* **Prompt A**: In the listing, replace "screenshot" with "capture" in the stretch from the line containing "The height and width of the screenshot is (1484, 2520)." through the line containing "Image resolution: width=1960". Return only those lines, with everything else unchanged.

In my view, there is no foolproof way to determine a student's knowledge about a question such as, "What is a democracy?" from a standardized test alone.

Portfolios, interviews, essay tests, peer assessment - as well as standardized tests - are part of the solution.

Removing "those who refuse to learn" from class is part of it.

Attendance requirements that are held to are part of it. (I have a colleague in "day school" who has a student who has been absent 25 times this semester. He tried to have her dropped from his class. The counselor refused and said, "Just fail her." That shows up in his grade statistics, which he must then justify. He failed her...but WHY was she allowed to be there?)

In our district, if you have less than 51% of your students who are SPED, you are not able to have a SPED "inclusion" teacher. Imagine a class of 34 - some as sharp as tacks - with 17 SPED students of widely varying needs.

Most "gifted and talented" programs (at least in our district) are a joke.

Part of me wants to go to work for our new Sup't. of Public Instruction in AZ to make some changes. The other part wants to head to the beach. The beach is winning.

I started teaching in public schools in 1975. A lot of "programs" have been rolled out since then. The US Dept of Education has grown in power. As Longstreet said, old ideas that failed are repackaged, re-termed, and re-introduced. Good teachers leave the field in droves. Young ones often last only 2 or 3 years.

In my not so humble opinion, the whole system needs to be crashed. Smaller is usually better. The large, industrial high school - especially in an urban environment - no longer makes a lot of sense.

I'm tired... <rant off>

The Reaper
05-10-2011, 16:28
FORBES
Education
The Best Schools For Your Real Estate Buck

Dan Fisher, 04.26.11, 12:00 PM EDT

Our second annual look at America's top districts again demolishes the idea that more money equals a better education.


http://www.forbes.com/2011/04/25/best-schools-for-real-estate-buck.html

Racists.:munchin

TR

Dusty
05-10-2011, 17:14
Racists.:munchin

TR

Hell, the whole Country's racist, Bro.

Did you know that not once in the history of this Nation has a black POTUS been re-elected?:D

turducken
05-10-2011, 20:20
Teachers should be teaching the subject - no the test. But I know around here the End Of Grade (EOG) tests are treated the same way.

Drove my girls and the other smart kids nuts. The class was dumbed down to the lowest level and taught the test.

2 = 2 = 4, 2 + 2 = 4, 2 + 2 = 4. Got it? Yeah. Test day 3 + 3 = 4. Did I pass?

What level of Civics, English and Math should be required per grade level?

Is there an online source for practice tests for seniors where we could go to check it out? See how we stack up?

Regarding what I had posted earlier about corruption related to teacher/school incentives for student test scores, I was able to find an article covering the topic about teachers cheating on tests in CPS.

However, the biggest problem I have with the tests I had to take in high school and even elementary school was simply how little they corresponded with actual knowledge. I remember sitting and taking the work keys test (mandatory basic skills test in IL) my junior year of high school after finishing the ACT. A question I still remember 5 years later is "You have seven people, you can only fit three people in a tent. How many tents do you need?" That was a question from the allegedly intermediate advanced section of a section titled something similar to math skills for day to day living. The advanced section that came later was no more difficult. At the high school I attended I would estimate that easily 10% of the kids would have been able to max out the scoring. However, scoring like this is still entirely objective, and to my knowledge no standardized test in IL tests subjects like history, government or politics, or anything beyond very basic science.

* **Supplied material**:

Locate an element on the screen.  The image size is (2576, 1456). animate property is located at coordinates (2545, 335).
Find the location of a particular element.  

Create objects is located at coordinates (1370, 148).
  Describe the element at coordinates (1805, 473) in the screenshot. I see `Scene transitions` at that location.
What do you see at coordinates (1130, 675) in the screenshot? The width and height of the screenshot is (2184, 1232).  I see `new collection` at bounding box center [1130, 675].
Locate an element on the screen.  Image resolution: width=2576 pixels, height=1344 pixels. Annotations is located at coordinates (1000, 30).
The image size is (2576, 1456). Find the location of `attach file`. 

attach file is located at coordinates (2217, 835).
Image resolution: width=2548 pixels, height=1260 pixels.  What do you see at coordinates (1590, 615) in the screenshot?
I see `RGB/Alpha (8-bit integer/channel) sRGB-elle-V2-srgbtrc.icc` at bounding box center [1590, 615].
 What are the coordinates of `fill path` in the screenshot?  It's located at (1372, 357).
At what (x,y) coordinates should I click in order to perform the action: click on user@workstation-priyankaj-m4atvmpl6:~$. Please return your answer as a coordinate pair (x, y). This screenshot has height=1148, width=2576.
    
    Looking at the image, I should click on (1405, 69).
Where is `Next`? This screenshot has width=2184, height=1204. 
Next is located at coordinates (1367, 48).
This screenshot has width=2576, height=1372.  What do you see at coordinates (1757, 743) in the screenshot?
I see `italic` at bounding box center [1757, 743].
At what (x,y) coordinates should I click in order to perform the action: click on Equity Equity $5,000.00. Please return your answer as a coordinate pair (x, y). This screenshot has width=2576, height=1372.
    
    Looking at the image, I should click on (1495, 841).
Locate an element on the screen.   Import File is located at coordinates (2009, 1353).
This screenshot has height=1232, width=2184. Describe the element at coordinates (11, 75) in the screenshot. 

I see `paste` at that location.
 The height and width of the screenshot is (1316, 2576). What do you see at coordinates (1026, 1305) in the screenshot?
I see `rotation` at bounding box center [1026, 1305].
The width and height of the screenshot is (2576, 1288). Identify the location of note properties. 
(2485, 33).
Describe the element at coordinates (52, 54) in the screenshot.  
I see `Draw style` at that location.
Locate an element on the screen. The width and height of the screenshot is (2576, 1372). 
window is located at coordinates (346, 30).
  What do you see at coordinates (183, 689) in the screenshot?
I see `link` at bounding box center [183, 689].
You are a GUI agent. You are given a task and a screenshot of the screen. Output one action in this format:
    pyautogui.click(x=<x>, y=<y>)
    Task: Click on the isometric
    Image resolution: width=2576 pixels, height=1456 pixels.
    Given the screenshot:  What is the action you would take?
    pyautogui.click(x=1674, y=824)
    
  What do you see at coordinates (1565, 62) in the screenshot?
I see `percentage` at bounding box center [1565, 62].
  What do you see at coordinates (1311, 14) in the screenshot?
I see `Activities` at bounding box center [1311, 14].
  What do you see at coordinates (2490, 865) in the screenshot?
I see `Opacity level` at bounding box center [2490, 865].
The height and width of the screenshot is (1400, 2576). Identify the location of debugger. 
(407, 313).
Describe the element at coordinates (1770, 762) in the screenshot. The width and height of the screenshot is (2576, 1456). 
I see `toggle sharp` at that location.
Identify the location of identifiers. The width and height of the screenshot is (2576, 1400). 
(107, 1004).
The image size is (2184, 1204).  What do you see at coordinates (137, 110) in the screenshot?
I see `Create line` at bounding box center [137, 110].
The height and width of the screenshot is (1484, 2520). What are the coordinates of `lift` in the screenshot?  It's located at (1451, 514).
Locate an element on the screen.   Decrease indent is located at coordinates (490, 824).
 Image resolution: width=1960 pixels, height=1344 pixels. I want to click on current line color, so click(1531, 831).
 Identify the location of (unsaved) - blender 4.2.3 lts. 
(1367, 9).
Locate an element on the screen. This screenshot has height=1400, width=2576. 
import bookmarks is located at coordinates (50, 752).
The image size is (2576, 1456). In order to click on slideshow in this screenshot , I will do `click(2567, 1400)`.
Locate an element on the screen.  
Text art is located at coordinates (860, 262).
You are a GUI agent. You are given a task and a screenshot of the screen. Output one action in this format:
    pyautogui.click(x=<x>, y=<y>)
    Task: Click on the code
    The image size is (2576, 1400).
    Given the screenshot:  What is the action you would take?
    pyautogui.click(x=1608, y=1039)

* **Prompt B**: Condense the paragraph of the education discussion that begins "I started teaching in public schools" into a bulleted list that keeps its main facts.

* **Solution A**:
The height and width of the capture is (1484, 2520). What are the coordinates of `lift` in the capture?  It's located at (1451, 514).
Locate an element on the screen.   Decrease indent is located at coordinates (490, 824).
 Image resolution: width=1960 pixels, height=1344 pixels. I want to click on current line color, so click(1531, 831).

* **Solution B**:
- Began teaching in public schools in 1975 and has seen many "programs" rolled out since then.
- The US Dept of Education has grown in power.
- As Longstreet said, old ideas that failed are repackaged, re-termed, and re-introduced.
- Good teachers leave the field in droves, and young ones often last only 2 or 3 years.